Recently, some works have been conducting dealing with ILs biodegradation by a bacterial consortium. Docherty et al. [138] have examined the various steps and the degradation products of some imidazolium — and pyridinium-based ILs. It was shown a capacity of the microorganisms to degrade such ILs substituted by an octyl or a hexyl group. Contrarily, imidazolium — and pyridinium-based ILs with a butyl substi­tution seem to be not assimilated by activated sludge. Docherty et al. [138] also observed that the removal rate of these compounds increases with the length of the carbon chain, and hence they also highlight the ease and the rapidity of the assimi­lation of the pyridinium-based ILs with a long carbon chain. Contrarily, no biodeg­radation by activated sludge of the imidazolium-based ILs was observed in the case of [C4Mim][Br], [C4Mim][PF6] and [C4Mim][BF4] anions.

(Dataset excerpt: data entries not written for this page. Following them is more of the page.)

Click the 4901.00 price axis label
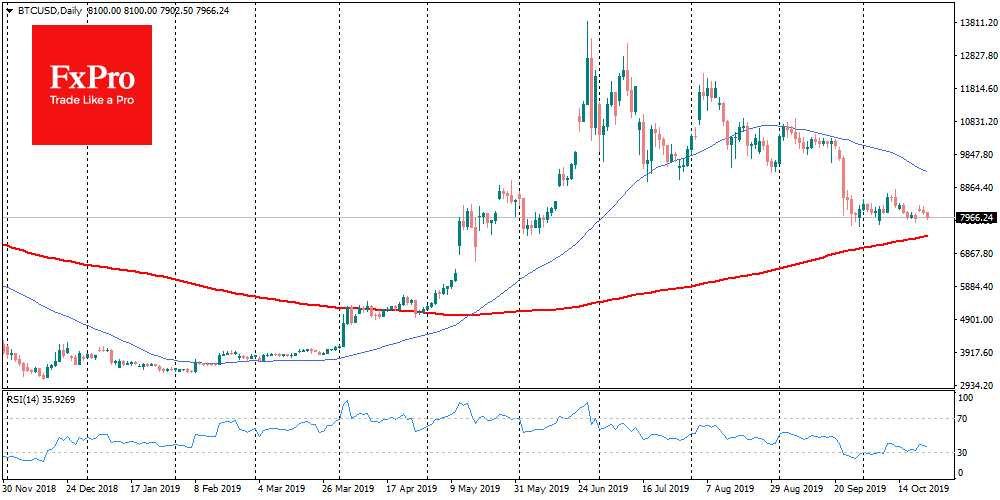 [975, 320]
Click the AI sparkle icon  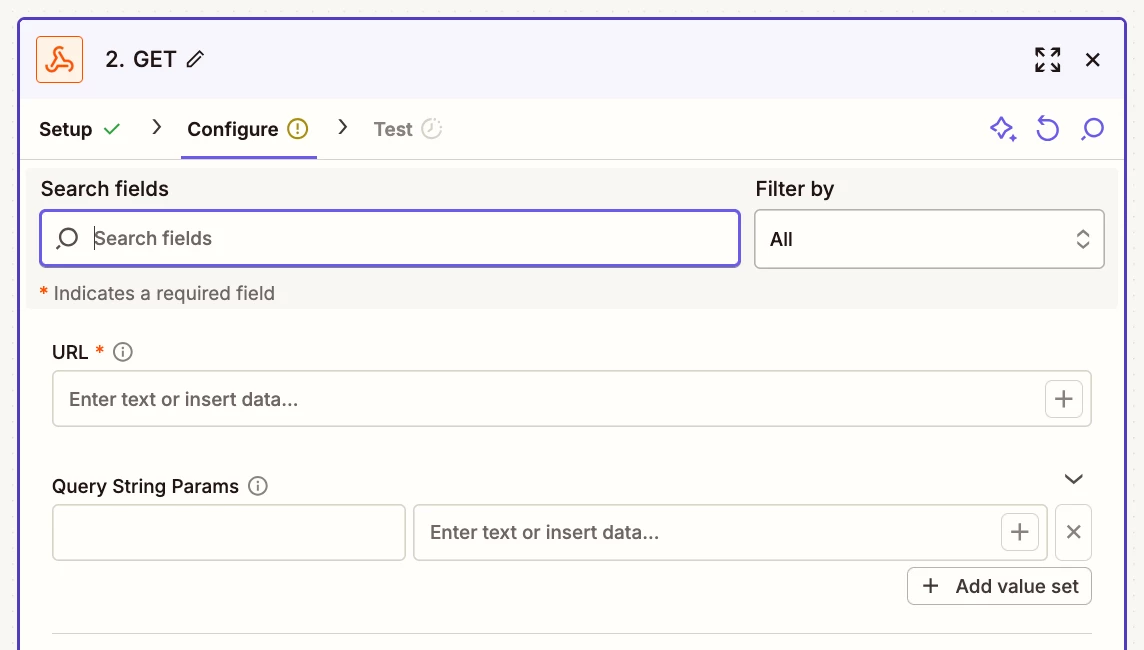pyautogui.click(x=1002, y=129)
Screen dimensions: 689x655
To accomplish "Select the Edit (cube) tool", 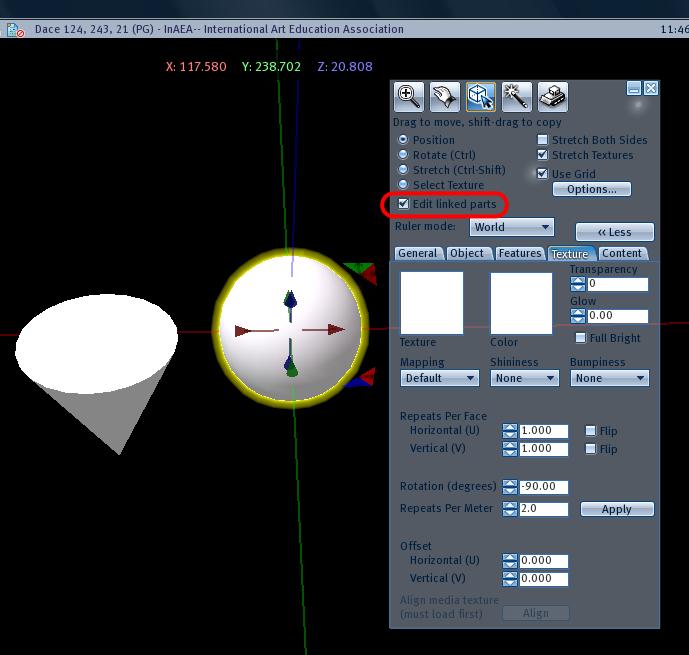I will (479, 96).
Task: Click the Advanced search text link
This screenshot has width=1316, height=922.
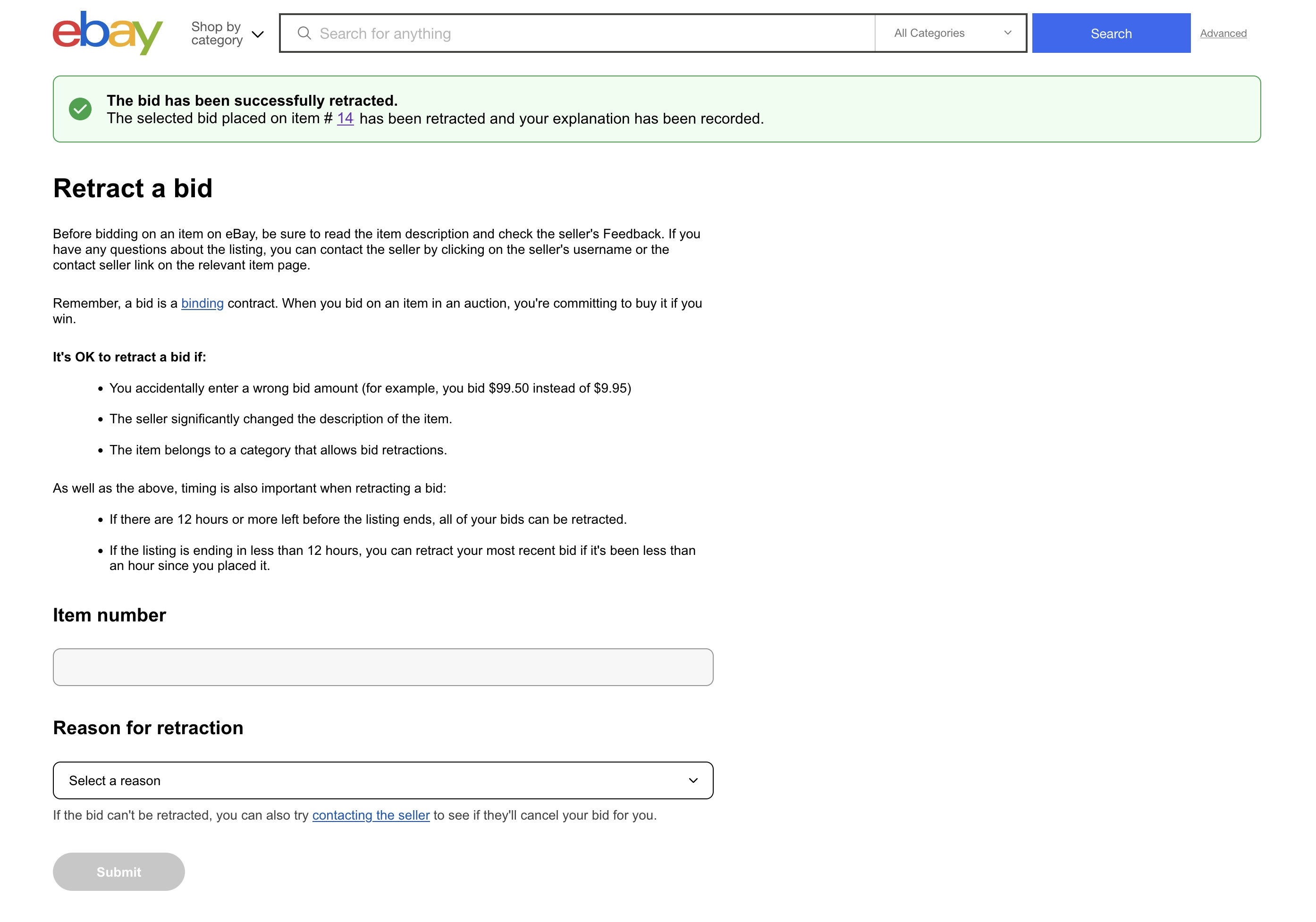Action: click(1223, 33)
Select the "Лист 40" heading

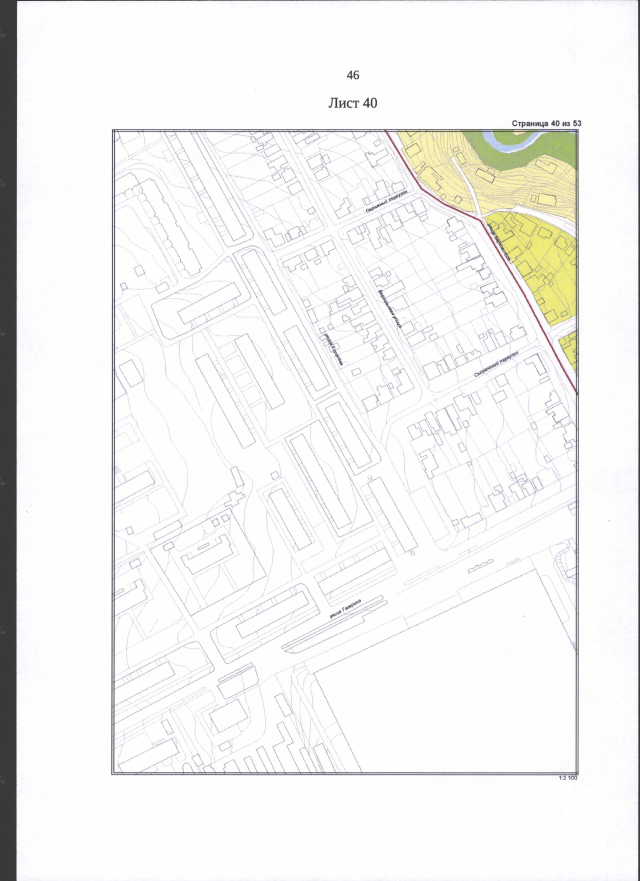click(x=352, y=103)
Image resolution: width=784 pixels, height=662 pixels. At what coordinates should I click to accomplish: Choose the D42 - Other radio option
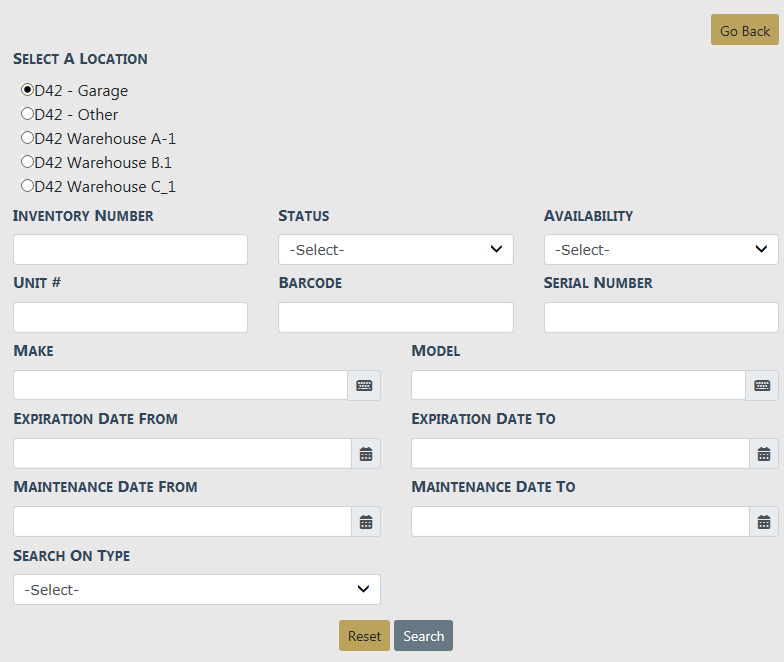[x=28, y=114]
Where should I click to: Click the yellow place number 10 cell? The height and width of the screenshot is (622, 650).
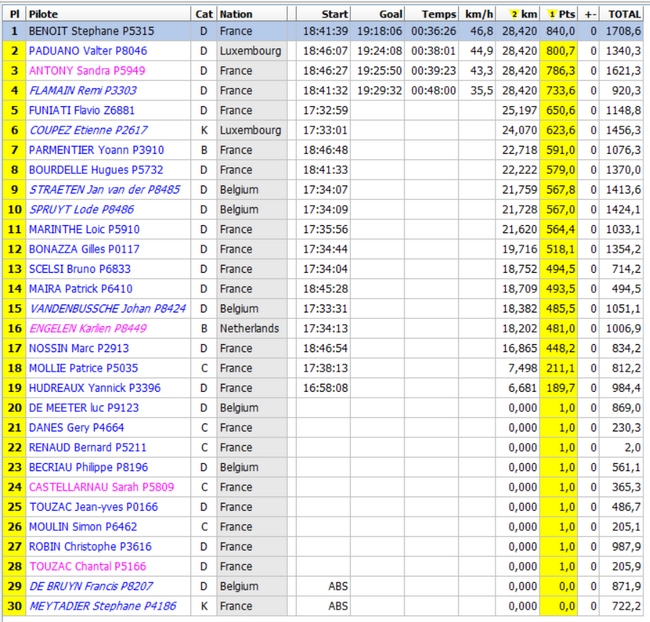pyautogui.click(x=14, y=210)
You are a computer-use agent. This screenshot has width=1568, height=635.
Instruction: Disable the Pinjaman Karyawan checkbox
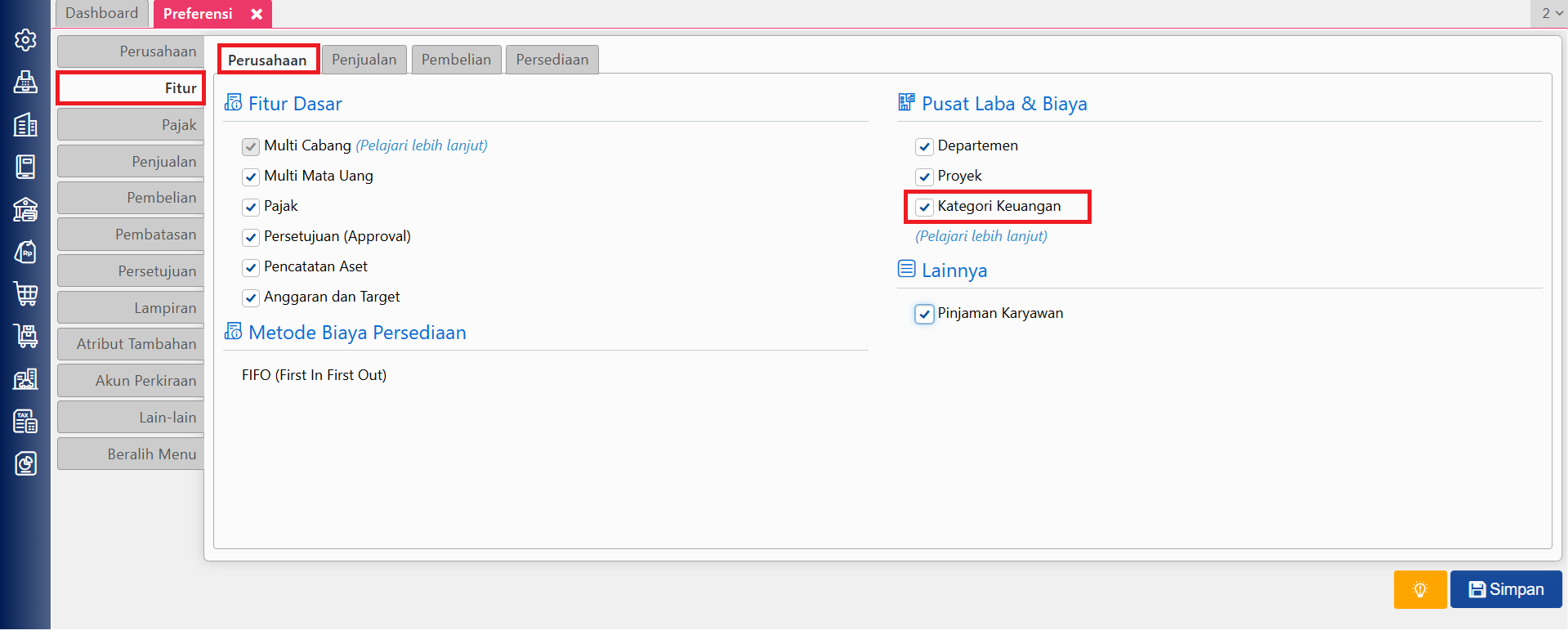tap(924, 314)
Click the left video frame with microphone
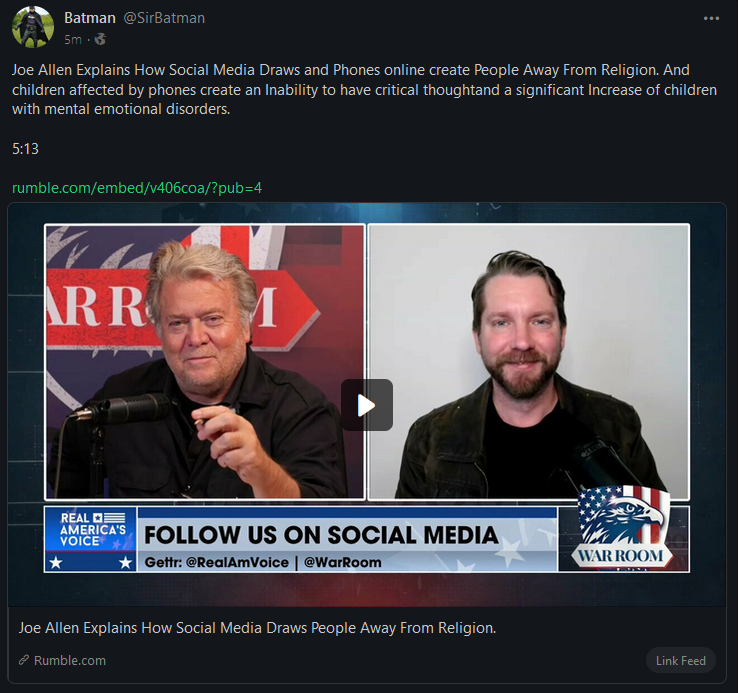This screenshot has height=693, width=738. tap(205, 362)
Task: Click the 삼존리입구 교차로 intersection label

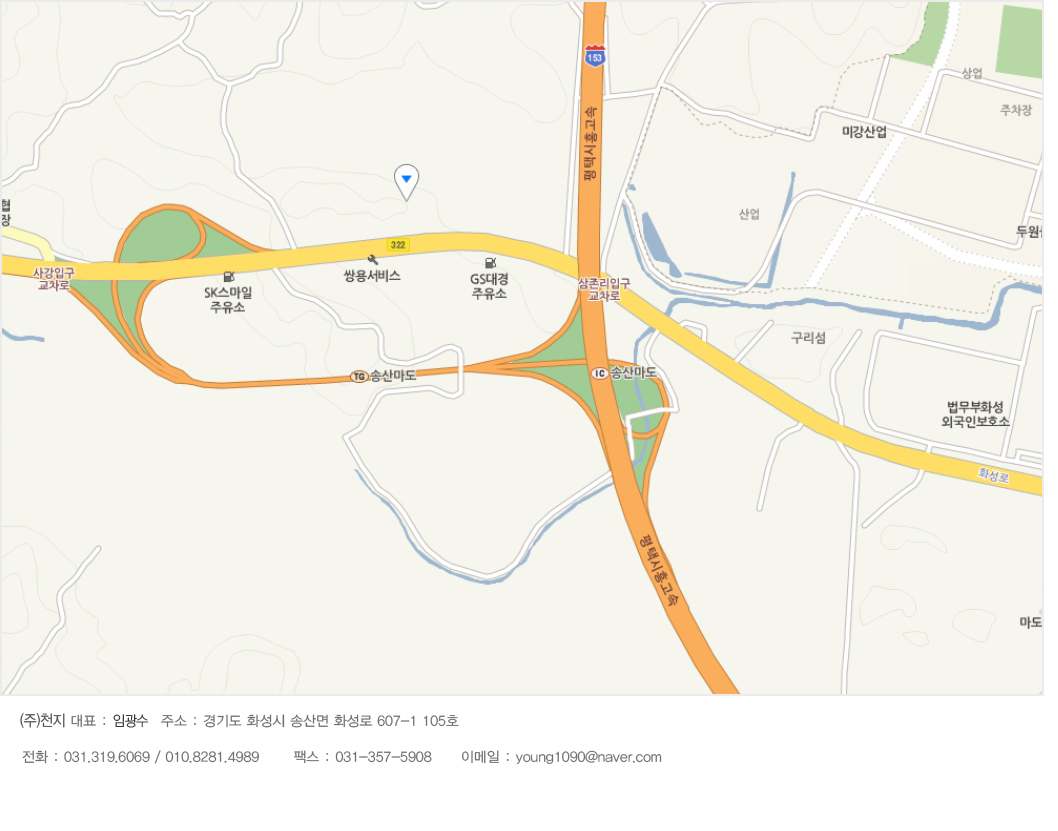Action: (x=604, y=289)
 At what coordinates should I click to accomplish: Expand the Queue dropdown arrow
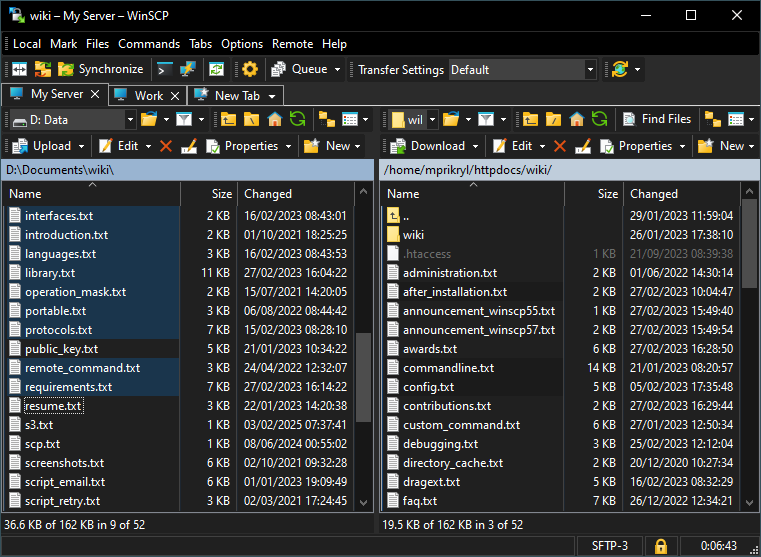point(337,70)
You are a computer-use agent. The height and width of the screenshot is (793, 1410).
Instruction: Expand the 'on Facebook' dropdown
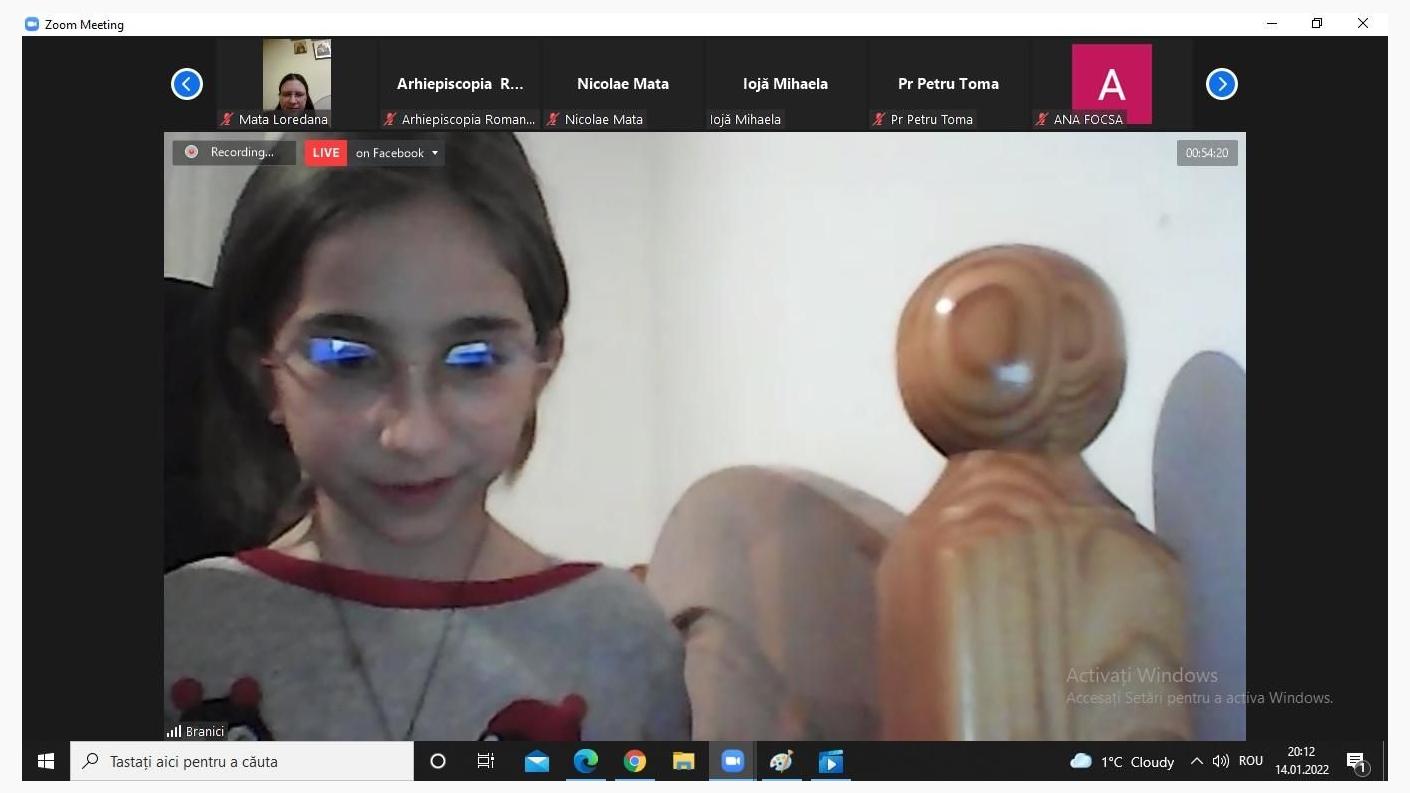point(396,153)
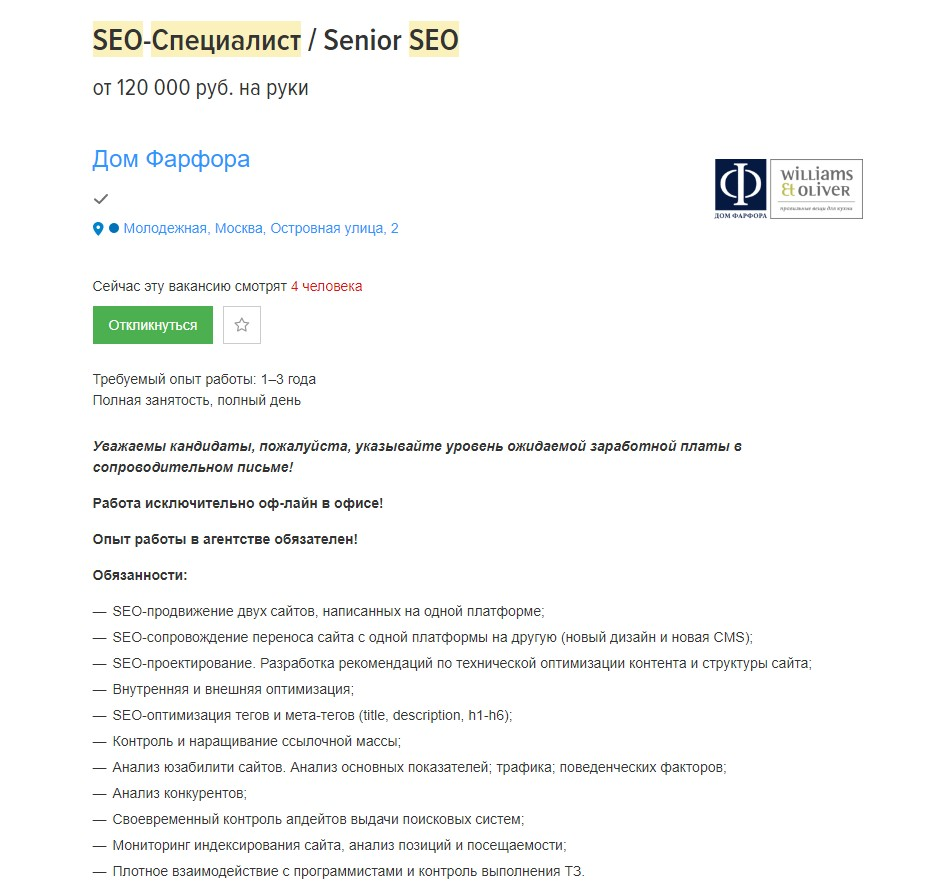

However, the addition of an ester group in the alkyl chain results in the biodegradation of the liquid ionic [138].

The biodegradability of the basic constituents of ILs was examined by Stolte et al. [139]. For example, they showed that 1,2-dimethylimidazole is completely assimilated by a bacterial consortium after 31 days, while the 1-methylimidazole and the 1-butylimidazole are not degraded. These authors also reported that [C4Mim][Cl] is not degraded after 31 days of contact time with active sludge, while 11 % degradation has been observed for [C6Mim][Cl].

In conclusion, the alkyl chain added to the cation has a non-negligible impact on the degradation, while the anion impact appears not clear; and finally a total absence of biodegradability was only shown for [C4Mim][PF6] [109].